» **GOAL**
Please update the lines from the line with "589x386 pixels. How" up to and including the line with "pos(233,346)", changing "strikethrough" to "underline" and leaving everything else as it is. Give only those lines.

» **RECORDS PROVIDED**
++++++++++++++++++++

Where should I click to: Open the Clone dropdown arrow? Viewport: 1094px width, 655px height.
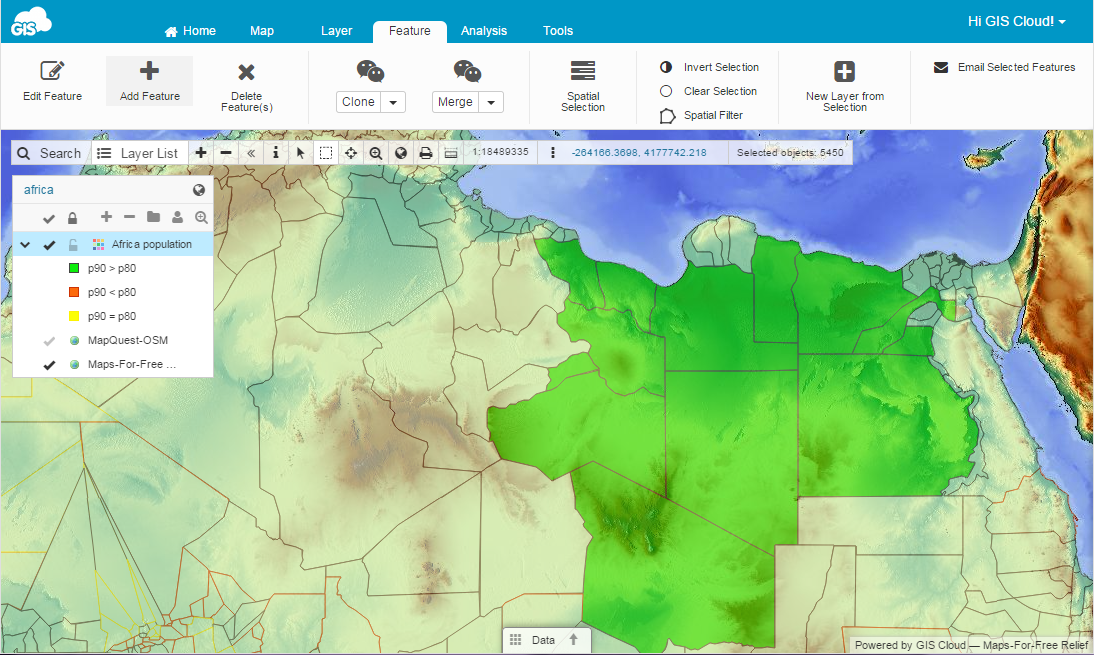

++++++++++++++++++++

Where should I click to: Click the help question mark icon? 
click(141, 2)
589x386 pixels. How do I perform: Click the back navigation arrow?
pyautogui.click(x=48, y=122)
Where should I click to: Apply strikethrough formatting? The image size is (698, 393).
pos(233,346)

++++++++++++++++++++

» **ANSWER TO THIS PROBLEM**
589x386 pixels. How do I perform: Click the back navigation arrow?
pyautogui.click(x=48, y=122)
Where should I click to: Apply underline formatting? The image size is (698, 393).
pos(233,346)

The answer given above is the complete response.